In the 1960s the vibe shifted to a more inclusive attitude, as limiting immigration also throttled the supply of labour in the growing economy which immigration policy was increasingly tailored towards skilled labour. The 1975 Green Paper also saw a role for immigration to increase population levels in more remote areas. The Immigration Act introduce a ceiling on immigration.
More recently Canada has moved towards a system which permits more temporary workers and less Permanent Residents. UIt is very hard for low-skilled tempory workers to gain permanent residency, and they can only stay for a maximum of four years before having to return home. Traditionally, temporary workers consisted of seasonal agriculture workers. Since 2000 the number of temporary workers has more than tripled and 2006 was the first time in Canadian history that people entering the country as tempory workers outstripped those who took the pathway to permanent residency.

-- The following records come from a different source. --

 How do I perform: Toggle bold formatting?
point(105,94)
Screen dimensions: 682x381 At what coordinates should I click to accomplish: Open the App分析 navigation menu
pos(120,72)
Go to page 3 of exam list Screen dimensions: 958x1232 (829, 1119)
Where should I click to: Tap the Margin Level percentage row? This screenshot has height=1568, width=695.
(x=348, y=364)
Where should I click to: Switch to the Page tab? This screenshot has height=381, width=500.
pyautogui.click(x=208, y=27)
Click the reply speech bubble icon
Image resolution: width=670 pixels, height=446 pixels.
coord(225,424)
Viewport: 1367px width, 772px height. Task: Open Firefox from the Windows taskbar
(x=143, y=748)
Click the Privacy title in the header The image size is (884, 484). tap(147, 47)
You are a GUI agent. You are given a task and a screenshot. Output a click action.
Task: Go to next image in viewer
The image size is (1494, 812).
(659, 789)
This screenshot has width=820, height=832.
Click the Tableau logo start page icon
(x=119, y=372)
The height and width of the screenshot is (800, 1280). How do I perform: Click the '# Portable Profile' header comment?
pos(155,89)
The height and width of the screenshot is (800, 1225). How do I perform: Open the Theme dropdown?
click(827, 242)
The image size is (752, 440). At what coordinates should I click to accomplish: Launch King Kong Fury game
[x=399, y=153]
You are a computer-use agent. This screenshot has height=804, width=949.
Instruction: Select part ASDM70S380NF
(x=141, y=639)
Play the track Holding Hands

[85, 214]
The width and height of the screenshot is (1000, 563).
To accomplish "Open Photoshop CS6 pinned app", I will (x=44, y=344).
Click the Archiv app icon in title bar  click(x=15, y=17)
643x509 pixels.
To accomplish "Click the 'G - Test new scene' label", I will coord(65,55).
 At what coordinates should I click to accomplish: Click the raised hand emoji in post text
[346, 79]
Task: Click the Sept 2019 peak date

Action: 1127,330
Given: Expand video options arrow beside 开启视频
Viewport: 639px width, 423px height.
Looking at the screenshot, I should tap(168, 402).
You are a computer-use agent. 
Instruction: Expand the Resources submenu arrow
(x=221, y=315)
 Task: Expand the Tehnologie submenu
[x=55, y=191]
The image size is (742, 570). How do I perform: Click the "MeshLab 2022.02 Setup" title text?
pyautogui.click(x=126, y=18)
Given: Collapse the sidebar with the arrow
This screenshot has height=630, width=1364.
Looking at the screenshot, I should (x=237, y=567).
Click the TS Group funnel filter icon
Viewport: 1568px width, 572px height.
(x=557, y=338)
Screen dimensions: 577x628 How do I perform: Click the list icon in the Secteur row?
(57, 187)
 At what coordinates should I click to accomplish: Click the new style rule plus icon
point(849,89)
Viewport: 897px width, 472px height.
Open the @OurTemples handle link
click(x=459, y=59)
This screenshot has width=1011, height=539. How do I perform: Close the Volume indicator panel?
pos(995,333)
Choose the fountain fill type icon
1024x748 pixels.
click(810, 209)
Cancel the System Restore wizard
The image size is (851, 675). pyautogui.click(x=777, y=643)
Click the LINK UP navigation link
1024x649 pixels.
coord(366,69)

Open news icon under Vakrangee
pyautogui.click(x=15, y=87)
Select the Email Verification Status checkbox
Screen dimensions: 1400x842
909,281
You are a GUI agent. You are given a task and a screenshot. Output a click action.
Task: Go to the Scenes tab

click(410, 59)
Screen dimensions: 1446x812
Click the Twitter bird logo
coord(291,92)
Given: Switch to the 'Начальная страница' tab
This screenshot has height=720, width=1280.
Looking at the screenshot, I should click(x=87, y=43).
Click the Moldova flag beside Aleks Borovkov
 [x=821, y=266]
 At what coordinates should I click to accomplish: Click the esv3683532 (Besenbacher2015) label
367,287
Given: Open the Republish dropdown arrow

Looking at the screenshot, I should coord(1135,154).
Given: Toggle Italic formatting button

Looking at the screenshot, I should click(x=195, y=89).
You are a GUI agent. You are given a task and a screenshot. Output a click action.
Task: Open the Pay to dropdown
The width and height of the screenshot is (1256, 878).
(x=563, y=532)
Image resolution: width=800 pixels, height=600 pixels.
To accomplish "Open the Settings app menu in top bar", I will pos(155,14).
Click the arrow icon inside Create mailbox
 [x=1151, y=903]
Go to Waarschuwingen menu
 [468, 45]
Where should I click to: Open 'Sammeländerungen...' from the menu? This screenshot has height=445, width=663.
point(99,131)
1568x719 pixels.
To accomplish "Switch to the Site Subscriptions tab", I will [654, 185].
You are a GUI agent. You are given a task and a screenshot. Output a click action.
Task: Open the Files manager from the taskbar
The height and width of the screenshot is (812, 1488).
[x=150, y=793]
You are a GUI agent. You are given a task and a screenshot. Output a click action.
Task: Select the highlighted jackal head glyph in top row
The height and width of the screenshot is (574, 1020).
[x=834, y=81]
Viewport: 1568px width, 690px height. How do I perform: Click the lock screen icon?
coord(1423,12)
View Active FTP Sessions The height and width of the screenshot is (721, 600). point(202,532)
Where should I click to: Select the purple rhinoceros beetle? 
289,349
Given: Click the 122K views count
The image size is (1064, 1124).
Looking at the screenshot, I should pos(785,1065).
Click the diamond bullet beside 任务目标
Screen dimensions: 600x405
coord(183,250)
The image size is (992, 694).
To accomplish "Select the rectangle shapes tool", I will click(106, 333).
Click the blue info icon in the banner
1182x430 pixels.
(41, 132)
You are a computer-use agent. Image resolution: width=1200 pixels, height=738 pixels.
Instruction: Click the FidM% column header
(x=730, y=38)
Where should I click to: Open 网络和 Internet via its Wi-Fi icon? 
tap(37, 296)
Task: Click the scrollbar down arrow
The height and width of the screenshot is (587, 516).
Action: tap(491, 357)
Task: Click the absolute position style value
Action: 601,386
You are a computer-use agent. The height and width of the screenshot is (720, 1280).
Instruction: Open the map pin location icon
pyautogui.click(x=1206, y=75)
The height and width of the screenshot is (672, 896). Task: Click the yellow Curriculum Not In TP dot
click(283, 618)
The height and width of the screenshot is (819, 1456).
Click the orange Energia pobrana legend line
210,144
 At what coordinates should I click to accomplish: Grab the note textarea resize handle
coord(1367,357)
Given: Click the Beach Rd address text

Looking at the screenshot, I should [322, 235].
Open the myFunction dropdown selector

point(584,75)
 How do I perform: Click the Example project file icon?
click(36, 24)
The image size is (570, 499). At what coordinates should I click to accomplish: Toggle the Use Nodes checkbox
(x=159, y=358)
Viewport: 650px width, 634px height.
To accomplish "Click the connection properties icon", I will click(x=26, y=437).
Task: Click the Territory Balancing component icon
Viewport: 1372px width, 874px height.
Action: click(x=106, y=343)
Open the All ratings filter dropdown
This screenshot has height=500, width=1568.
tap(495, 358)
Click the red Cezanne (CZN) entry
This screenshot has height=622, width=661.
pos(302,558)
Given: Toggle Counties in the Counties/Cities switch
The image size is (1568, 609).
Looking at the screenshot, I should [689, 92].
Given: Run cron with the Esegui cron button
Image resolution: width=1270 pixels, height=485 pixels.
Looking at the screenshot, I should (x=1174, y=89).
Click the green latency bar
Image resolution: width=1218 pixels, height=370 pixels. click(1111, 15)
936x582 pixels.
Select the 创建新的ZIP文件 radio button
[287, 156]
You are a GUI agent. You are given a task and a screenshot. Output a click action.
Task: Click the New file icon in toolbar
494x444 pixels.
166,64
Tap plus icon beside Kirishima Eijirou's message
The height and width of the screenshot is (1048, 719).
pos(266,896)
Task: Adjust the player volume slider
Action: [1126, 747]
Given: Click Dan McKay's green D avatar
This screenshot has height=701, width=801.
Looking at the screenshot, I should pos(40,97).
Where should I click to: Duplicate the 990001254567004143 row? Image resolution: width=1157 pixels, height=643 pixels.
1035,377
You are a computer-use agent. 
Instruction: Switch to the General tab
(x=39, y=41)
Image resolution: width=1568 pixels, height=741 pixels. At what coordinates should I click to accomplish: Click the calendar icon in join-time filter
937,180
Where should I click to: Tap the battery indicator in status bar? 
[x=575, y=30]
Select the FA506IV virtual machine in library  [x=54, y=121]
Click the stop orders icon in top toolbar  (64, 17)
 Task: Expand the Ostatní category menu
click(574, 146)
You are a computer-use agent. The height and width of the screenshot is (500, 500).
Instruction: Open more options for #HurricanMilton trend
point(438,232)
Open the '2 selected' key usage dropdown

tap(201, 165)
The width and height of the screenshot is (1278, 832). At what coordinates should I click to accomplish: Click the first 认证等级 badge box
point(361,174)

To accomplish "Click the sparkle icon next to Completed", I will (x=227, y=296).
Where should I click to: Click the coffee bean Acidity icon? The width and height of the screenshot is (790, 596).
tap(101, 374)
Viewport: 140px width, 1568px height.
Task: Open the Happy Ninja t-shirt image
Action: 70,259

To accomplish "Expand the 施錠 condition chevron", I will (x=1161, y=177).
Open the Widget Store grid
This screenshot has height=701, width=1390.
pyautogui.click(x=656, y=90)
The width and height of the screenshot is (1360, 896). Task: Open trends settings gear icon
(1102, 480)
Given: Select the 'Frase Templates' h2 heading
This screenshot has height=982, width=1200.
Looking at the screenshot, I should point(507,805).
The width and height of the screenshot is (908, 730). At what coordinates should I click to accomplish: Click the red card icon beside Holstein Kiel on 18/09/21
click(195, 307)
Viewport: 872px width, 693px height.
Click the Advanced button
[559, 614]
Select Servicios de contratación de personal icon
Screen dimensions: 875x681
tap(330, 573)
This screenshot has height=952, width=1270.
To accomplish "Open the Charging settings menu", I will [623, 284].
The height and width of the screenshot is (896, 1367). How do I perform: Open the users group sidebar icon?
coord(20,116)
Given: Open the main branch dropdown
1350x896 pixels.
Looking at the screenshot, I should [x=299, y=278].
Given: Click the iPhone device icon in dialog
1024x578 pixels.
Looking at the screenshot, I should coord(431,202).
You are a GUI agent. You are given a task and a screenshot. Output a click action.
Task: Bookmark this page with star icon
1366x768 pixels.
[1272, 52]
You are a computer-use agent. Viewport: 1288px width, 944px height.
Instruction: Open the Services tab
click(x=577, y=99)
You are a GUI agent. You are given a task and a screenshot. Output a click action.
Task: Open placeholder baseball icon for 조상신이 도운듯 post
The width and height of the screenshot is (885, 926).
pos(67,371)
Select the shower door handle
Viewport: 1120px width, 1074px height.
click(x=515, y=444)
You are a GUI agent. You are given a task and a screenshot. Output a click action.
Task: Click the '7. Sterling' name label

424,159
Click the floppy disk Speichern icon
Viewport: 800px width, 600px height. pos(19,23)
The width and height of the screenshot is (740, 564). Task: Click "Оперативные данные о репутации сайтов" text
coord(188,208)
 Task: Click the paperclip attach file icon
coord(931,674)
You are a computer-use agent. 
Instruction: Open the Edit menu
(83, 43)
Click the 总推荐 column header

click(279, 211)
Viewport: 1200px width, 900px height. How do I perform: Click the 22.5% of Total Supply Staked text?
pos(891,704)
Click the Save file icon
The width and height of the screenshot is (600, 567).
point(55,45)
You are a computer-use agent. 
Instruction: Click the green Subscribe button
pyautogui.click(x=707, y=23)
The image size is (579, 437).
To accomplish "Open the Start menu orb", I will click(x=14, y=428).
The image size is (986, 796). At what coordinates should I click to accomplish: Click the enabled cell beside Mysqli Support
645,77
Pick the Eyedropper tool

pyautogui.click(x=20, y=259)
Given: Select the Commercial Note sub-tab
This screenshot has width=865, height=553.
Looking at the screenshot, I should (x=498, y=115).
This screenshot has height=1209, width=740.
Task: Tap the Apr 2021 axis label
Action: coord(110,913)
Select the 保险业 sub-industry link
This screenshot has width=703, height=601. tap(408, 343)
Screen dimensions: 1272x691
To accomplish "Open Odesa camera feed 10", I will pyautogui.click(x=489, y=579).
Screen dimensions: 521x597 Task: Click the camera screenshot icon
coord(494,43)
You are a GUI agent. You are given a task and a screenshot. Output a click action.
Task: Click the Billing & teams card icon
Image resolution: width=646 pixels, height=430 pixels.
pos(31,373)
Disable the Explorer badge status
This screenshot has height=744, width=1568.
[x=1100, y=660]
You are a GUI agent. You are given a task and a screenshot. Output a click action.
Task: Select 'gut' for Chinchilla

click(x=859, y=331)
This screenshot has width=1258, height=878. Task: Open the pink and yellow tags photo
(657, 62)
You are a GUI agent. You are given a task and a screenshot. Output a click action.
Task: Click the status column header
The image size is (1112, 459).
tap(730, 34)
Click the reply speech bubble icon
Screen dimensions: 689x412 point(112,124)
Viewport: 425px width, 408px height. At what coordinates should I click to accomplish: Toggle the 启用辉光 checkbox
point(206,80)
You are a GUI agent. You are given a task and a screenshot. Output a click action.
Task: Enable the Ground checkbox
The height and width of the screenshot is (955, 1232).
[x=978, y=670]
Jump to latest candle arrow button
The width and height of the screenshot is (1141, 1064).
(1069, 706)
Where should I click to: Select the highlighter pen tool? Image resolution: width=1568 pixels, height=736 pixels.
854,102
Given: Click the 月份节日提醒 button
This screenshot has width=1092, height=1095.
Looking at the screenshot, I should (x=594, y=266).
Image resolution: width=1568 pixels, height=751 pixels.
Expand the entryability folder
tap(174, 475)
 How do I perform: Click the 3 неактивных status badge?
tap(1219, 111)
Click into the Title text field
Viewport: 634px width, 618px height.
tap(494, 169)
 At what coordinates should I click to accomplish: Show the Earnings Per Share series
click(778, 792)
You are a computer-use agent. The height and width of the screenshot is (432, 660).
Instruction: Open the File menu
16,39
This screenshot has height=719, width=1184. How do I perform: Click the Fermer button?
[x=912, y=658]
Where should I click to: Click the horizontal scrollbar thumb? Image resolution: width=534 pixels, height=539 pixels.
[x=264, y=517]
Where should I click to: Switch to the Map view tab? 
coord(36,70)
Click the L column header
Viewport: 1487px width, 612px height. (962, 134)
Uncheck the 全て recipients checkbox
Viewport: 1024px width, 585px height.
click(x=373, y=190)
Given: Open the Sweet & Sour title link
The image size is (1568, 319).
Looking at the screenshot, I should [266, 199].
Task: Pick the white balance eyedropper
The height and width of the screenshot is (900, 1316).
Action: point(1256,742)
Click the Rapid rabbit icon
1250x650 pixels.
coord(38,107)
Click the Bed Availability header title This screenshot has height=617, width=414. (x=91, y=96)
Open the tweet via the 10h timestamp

With UK, US, Canada we have a continuum from laissez faire to controlled immigration. In the UK case, despite being an island nation they are currently unable to exercise any restrictions on the movement of people from inside the EU, only retaining the ability to set limits in the case of non-EU immigration. In the case of United States, a hypocritical stance exists of employers relying upon illegal immigration whilst directing a crack down on immigrants themselves. Canada, unlike the US, has a prosperous neighbor to the south (in which Canada is a net exporter) and is otherwise surrounded by sea and ice which limits the opportunity for illegal immigration. Immigration levels whilst still high by historical standards, are declining. Immigration peaked in 2000 for the US and 2010 for the UK, yet featured prominently in an election and a referenda years later. Something has taken place in our political space which has broken the electoral consensus, which had previously elected a succession of governments that are cut from the same cloth on both sides of the Atlantic. Pitching national and sub-national groupings in competition with each other, a “level playing field” where cheap Chinese labour can compete directly with expensive Amerian and British labour. The shadow of the 2008 crash and its slow recovery looms large, challenging ‘third way‘ competency of economic management.